I like to think that it is the last one of the three.
I fervently believe that therapy is a good thing and it has been of benefit to me in so many times of my life. What I have come to learn, however, is that therapy is not only something that one needs to seek out when life is in the proverbial toilet. Like coloring my greys, getting check-ups or mammograms, talking to a skilled professional about my mental and emotional well-being is a type of personal maintenance equally as important as my physical wellness. And really, sometimes, it is more important.
In the 70's and 80's mental health was not a dinner table topic, unless you lived in my house I guess. And even there, we did not have meaningful conversations about it. We did not know how. It was taboo. It was something that was not widely discussed, shared with others, or seen as a normal thing to get "fixed." It was something broken that we had to deal with- and did not do that gracefully.
In my teens, my dad had what was diagnosed back then as a nervous break, or a breakdown. I now know that this is not what was going on and not just because his diagnosis was changed so many times over the years. There were medical underpinnings accompanying mental health that were compounded over time that led to everything- but that is another story.
Something inexplicably changed in my father and no matter how much he tried, or the types of medications and in-patient therapies, or how often he was told to "just shake it off" things never went back to "normal dad." He was never the same. EVER.
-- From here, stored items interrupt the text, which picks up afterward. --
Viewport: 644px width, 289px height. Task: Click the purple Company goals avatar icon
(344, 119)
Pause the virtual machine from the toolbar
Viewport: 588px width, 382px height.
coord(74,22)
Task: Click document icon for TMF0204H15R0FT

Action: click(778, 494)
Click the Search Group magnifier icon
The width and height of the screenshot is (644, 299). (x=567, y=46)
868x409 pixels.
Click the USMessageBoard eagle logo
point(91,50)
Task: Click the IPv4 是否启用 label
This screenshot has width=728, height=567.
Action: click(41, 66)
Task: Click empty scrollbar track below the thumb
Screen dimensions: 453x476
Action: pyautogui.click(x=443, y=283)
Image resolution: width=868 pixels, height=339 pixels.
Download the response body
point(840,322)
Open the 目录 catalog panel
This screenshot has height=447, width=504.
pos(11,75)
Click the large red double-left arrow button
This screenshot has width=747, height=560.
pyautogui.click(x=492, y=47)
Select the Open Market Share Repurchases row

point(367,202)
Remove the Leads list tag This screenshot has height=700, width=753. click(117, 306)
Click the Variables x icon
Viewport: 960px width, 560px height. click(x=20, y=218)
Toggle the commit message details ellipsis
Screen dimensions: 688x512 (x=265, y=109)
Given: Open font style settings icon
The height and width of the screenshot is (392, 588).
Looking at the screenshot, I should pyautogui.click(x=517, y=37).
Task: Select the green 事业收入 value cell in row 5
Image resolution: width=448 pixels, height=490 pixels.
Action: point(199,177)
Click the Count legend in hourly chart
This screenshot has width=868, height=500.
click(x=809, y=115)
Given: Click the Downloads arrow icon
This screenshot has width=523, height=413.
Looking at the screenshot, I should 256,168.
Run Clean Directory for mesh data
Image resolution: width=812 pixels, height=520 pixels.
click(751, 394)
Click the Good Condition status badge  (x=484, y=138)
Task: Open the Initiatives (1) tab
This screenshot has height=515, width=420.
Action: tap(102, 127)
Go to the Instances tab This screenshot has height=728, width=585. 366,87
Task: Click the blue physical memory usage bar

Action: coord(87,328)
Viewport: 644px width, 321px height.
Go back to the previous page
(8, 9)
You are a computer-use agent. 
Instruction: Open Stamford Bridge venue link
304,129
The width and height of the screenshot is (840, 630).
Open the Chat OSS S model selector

At the time, neither my mother nor I were invited to be a part of the equation in trying to understand what was going on with dad or to figure out proper coping skills ourselves. That wasn't really a thing. Instead, it was kept quiet along with all of the fears, anger, and sadness that accompanied this life altering non-diagnosis.
There was an element of shame because nobody I knew talked about anything like this. We did not discuss it in school and on tv, if you had any mental health issues you were a crazy person or an axe murderer. I knew that I must be the only person with this happening in their home for real. I knew that this was something that I could not readily share. It was embarrassing, I was even told so.
Only two of my friends knew what life was like at home, because only two were permitted to come to my house when dad was "not away." I don't know if I ever really shared with them the extent of what was up, but I am sure they knew. Eventually, I would try to bring people in. Some would not understand and my home life even ended one romantic relationship. He was not having any part.
There were times when I blamed my dad for what he was going through. Times that I blamed my mom. I even scoured my father's military medical records as I looked to find blame there. I even blamed myself. But yet, we never talked about it, the true impact of what was happening, to anyone.
I cut off ties with my closest friends, who knew me before dad got sick. The ones who tried to keep in touch, I ended up unconsciously alienating them through my behavior and words. I could not risk them learning that life was not perfect. That things had fallen apart. That I was a mess. I mean, even my English teacher, sophomore year, was clear that my failings had nothing to do with my home when I confided in her. Those were not her exact words (You can't let what is going on at home impact your academics) but that was how I took it. If home was impacting me, maybe it was all my fault. Maybe I deserved it. And what if my friends finally saw these truths? I was not going to let that happen. I made sure of it.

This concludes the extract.